Carly Fabian, liaison and Communication major started COMMrads, an intercultural mentorship program that mimics a study buddy program. Fabian wants students to meet once a month to grab coffee or hang out, making ICB students more comfortable here at CU Denver.
“So often we see ICB students in a bubble, wanting to be friends with each other because they can speak each other’s languages,” Fabian said. “It’s hard to connect with people on a deeper level who don’t speak your language.”
Fabian travelled to China last summer, where she met fellow ICB student and Communication major Edward Haoxiang. They created an unforgettable bond during the trip. After coming back, she knew she wanted that connection with every ICB student.
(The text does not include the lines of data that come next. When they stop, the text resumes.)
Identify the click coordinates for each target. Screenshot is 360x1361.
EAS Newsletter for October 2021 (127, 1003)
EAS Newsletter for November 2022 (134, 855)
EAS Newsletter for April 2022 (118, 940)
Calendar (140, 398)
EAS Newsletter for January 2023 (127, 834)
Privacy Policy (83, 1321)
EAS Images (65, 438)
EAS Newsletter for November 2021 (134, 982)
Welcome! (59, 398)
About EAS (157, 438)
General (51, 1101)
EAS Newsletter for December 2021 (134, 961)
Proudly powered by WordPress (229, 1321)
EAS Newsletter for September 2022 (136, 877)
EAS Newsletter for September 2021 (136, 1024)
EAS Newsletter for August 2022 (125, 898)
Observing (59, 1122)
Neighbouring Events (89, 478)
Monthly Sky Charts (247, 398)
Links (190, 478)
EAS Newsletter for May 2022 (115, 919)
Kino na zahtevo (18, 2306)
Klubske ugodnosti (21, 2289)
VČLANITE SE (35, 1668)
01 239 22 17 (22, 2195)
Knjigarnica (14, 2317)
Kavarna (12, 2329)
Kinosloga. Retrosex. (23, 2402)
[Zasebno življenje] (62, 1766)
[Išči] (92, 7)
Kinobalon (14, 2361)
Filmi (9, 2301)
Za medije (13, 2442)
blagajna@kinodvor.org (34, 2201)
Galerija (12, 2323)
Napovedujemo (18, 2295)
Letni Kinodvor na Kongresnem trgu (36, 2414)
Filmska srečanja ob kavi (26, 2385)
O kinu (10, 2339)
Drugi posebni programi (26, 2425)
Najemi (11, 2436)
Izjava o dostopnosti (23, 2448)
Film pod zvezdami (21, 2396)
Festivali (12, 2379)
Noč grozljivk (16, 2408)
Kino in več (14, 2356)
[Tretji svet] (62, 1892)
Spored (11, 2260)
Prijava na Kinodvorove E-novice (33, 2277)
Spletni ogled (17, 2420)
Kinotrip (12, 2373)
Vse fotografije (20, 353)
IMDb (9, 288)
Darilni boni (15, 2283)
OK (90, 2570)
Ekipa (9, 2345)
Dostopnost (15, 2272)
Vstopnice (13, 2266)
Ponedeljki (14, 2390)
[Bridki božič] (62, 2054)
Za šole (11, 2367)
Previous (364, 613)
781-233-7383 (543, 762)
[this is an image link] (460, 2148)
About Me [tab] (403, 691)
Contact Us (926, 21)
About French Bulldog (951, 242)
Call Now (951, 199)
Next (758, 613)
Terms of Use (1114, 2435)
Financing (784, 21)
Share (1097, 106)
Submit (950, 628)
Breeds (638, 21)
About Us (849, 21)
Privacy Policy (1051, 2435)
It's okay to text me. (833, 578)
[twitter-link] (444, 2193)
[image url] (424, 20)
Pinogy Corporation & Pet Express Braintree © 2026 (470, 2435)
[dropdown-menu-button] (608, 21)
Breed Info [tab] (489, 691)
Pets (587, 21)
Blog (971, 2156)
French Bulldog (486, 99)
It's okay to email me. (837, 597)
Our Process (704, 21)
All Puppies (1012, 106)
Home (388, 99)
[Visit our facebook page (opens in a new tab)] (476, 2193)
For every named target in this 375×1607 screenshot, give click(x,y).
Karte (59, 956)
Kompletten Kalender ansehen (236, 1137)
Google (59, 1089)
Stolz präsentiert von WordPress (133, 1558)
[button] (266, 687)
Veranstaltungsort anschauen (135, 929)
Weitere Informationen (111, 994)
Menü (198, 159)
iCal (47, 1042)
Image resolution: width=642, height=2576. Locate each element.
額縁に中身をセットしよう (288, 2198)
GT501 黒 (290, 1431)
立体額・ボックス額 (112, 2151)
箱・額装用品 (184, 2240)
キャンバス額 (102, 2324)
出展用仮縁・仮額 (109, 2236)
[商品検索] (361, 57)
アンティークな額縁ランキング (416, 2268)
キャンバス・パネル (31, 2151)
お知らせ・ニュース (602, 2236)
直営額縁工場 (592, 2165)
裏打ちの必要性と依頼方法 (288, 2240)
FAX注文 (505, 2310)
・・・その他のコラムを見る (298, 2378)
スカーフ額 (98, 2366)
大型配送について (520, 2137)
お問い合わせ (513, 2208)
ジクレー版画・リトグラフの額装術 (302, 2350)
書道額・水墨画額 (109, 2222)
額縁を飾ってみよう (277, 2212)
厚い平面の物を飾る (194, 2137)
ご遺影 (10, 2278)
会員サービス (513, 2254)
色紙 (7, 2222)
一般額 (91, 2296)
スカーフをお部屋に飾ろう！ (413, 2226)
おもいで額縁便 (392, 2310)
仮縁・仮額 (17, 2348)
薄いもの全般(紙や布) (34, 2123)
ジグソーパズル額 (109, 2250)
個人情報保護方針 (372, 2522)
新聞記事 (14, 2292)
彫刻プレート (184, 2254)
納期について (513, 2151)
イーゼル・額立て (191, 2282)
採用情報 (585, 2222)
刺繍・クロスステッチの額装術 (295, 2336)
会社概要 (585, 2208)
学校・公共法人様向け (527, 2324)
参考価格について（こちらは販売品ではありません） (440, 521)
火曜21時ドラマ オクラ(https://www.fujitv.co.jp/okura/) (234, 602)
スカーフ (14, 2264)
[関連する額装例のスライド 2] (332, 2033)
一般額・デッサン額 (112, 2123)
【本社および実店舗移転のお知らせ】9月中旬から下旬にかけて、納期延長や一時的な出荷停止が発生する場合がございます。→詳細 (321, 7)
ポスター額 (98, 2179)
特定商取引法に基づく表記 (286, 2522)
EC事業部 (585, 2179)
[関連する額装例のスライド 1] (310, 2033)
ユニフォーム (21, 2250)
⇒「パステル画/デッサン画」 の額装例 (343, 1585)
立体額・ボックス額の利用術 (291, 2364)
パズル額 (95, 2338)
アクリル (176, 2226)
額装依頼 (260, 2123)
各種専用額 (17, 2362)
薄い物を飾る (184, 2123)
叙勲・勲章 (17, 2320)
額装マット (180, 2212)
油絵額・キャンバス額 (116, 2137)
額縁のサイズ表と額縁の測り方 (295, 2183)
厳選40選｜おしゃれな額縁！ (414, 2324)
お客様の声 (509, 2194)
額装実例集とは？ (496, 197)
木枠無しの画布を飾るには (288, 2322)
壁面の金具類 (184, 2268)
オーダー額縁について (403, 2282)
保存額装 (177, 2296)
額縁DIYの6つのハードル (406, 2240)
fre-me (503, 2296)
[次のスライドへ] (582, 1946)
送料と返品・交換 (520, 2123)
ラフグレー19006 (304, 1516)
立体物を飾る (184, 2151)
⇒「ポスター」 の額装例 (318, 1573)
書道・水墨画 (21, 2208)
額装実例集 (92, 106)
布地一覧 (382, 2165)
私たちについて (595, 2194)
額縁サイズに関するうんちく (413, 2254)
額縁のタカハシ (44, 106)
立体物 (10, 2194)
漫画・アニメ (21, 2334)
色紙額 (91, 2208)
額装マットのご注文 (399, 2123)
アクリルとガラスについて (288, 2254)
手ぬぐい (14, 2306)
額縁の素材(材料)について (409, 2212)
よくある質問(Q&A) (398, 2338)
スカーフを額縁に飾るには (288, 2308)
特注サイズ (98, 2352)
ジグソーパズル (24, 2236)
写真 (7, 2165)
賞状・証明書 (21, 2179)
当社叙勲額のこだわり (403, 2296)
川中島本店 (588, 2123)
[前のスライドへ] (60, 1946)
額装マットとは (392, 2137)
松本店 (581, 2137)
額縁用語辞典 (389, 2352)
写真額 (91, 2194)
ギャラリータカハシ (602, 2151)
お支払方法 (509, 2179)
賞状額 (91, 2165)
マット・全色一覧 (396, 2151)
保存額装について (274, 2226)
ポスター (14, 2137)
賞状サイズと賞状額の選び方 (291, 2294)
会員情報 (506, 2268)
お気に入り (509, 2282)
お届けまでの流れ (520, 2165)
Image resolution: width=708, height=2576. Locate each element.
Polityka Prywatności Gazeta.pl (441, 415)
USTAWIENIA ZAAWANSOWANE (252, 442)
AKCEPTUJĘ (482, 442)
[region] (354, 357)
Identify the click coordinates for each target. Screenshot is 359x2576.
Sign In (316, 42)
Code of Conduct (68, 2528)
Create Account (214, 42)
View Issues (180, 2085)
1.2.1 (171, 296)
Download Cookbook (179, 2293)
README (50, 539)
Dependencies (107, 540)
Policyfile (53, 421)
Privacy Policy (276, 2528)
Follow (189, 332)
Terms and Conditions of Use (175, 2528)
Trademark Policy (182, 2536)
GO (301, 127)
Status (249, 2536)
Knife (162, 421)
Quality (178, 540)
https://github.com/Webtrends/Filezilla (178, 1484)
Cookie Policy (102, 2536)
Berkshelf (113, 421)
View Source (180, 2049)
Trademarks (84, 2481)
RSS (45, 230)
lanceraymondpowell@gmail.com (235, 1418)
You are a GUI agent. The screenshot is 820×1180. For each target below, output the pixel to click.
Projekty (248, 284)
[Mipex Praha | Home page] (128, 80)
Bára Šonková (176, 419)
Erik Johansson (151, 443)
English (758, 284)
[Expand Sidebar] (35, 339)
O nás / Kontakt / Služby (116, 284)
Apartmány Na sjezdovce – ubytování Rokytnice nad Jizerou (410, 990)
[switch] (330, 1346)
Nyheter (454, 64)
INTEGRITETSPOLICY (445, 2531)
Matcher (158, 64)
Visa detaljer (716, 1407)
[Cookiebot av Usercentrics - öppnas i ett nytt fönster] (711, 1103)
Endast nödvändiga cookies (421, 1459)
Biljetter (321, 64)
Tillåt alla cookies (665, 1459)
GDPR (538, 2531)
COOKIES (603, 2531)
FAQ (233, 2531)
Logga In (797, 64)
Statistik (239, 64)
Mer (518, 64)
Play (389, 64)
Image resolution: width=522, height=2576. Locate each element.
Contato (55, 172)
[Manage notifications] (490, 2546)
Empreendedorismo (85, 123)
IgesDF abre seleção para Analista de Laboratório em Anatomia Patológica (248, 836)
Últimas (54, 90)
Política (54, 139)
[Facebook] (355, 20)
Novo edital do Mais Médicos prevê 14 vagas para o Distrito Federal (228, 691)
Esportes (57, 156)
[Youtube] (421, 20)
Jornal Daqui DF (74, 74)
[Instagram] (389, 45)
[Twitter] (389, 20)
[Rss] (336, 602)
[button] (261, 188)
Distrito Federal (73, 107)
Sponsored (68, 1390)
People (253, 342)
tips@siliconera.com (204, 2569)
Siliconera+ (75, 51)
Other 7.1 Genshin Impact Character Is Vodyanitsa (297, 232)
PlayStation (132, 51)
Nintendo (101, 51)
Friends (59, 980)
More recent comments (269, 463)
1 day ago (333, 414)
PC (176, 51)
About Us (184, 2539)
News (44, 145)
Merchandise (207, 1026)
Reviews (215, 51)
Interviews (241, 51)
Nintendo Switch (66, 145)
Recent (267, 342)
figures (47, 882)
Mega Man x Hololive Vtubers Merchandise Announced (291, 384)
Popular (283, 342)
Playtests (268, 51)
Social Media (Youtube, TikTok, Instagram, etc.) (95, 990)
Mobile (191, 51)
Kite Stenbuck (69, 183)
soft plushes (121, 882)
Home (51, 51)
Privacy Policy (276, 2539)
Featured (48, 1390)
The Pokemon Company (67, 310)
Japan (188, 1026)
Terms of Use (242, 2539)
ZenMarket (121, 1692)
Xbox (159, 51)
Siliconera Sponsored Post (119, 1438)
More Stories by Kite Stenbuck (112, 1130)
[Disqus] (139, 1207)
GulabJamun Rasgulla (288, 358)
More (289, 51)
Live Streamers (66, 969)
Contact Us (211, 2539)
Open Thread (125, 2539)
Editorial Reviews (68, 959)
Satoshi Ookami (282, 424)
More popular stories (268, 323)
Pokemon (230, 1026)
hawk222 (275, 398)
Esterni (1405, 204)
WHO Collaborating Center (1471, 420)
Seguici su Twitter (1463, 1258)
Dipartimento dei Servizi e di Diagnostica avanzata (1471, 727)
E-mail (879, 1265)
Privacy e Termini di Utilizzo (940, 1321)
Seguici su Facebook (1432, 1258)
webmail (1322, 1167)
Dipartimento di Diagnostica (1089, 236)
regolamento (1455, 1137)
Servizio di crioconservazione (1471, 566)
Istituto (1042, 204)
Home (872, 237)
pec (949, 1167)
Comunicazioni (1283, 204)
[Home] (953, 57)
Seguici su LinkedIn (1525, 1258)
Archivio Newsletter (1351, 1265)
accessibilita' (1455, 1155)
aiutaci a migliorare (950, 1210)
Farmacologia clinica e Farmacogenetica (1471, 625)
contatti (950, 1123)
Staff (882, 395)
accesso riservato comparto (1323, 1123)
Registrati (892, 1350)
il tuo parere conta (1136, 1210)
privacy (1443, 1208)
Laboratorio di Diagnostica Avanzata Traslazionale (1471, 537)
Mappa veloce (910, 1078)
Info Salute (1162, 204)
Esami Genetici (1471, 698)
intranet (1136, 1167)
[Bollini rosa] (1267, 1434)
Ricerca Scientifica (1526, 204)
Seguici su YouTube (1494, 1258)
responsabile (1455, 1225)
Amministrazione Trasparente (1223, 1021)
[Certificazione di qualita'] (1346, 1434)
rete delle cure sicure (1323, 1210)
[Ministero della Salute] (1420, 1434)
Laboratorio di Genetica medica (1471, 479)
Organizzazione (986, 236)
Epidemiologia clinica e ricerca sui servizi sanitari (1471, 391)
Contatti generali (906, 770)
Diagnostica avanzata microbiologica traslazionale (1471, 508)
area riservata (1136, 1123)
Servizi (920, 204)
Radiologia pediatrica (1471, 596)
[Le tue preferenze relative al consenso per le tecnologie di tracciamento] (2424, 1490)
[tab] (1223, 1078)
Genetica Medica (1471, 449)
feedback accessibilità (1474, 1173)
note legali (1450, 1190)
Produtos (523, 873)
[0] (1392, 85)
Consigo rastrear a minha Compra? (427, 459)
“I was really out to become friends with as many students as I could, so we’d go out to dinner and karaoke,” Fabian said. “Eventually, I was wearing myself thin. These kids really need friends who know how things work in the US.”
After speaking to Haoxiang, she realized ICB students need American friends who will help them navigate life in the US, as well as succeed in the classroom.
“From my observation, all Chinese students hang out together,” Haoxiang said. “It’s hard for them to ask questions in class because they [students] speak really fast and sometimes students don’t understand it.”
Fabian also noticed a divide between ICB and American students when walking into class one day, and hopes this program will help break the barrier between students.
“The program will be beneficial for them because they’ll be able to try something new,” Fabian said. “I think the way things are structured, it doesn’t necessarily give them opportunities to do that. We’ve got a very independent system here. Keep your nose down, do your work, and go home. There’s not a lot of socializing going on.”
Communication department Chair Stephen Hartnett credits Fabian for being aware of the changes US campuses face and helping students out.
“What I love about Carly’s idea is that it merges classroom support with social support, thus modeling how we can welcome international students into our community,” Hartnett said.
Fabian hopes the program is a success, and will continue to find ways to improve the program to better fit the needs of the students. “What I’d like to see out of it would be these friendships blossoming,” Fabian said. “I understand you can’t force someone to be friends, but you can encourage them to study together.”
Above: The study buddy program COMMrads aims to build relationships.